Last failed match: Mon Feb 19 17:19:52 2018

Reason for last match failure: no match found

21283.000:  Run analysis summary ignoring user priority.  Of 132 machines,
      0 are rejected by your job's requirements
      0 reject your job because of their own requirements
      0 match and are already running your jobs
      0 match but are serving other users
      0 are available to run your job

>> On Mon, Feb 19, 2018 at 4:46 PM, Larry Martell <larry.martell@xxxxxxxxx>
>> wrote:
>>>
>>> I have a master and 2 execute hosts (chopin and liszt) and I have one
>>> host (chopin) preferred over the other with these settings:
>>>
>>> NEGOTIATOR_PRE_JOB_RANK = (10000000 * My.Rank) + \
>>>     (1000000 * (RemoteOwner =?= UNDEFINED)) + \
>>>     (100 * Machine =?= "chopin")
>>> NEGOTIATOR_DEPTH_FIRST = True
>>>
>>> The preferred host is chopin.
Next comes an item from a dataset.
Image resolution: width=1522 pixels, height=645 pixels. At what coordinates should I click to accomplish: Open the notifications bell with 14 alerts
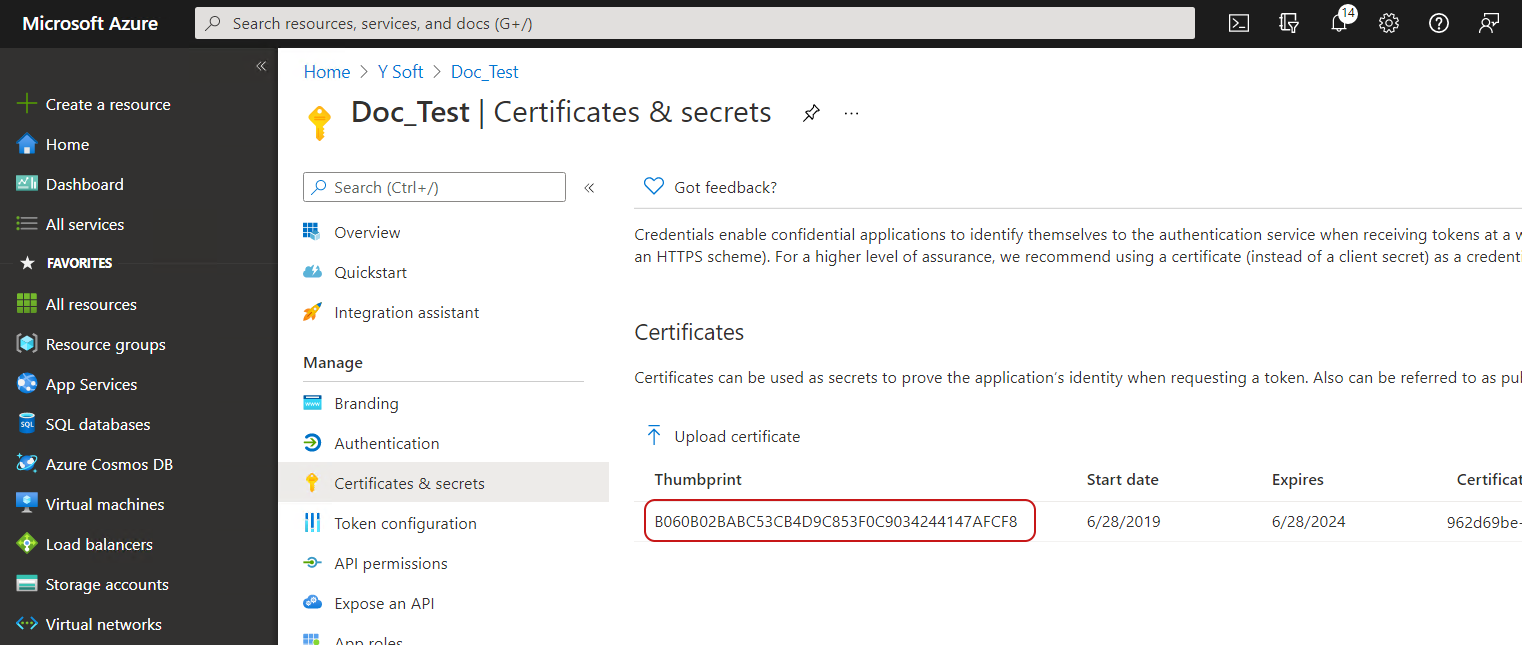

This has been working fine until Friday
>>> when both execute hosts were rebooted. Since then condor will only run
>>> jobs on liszt. Even if there are more jobs in the queue then slots on
>>> liszt it will not use chopin. A condor_status shows all the slots on
>>> chopin as 'Unclaimed Idle' I see all the proper daemons running and no
>>> errors in the logs.
>>>
>>> How can I debug and/or fix this?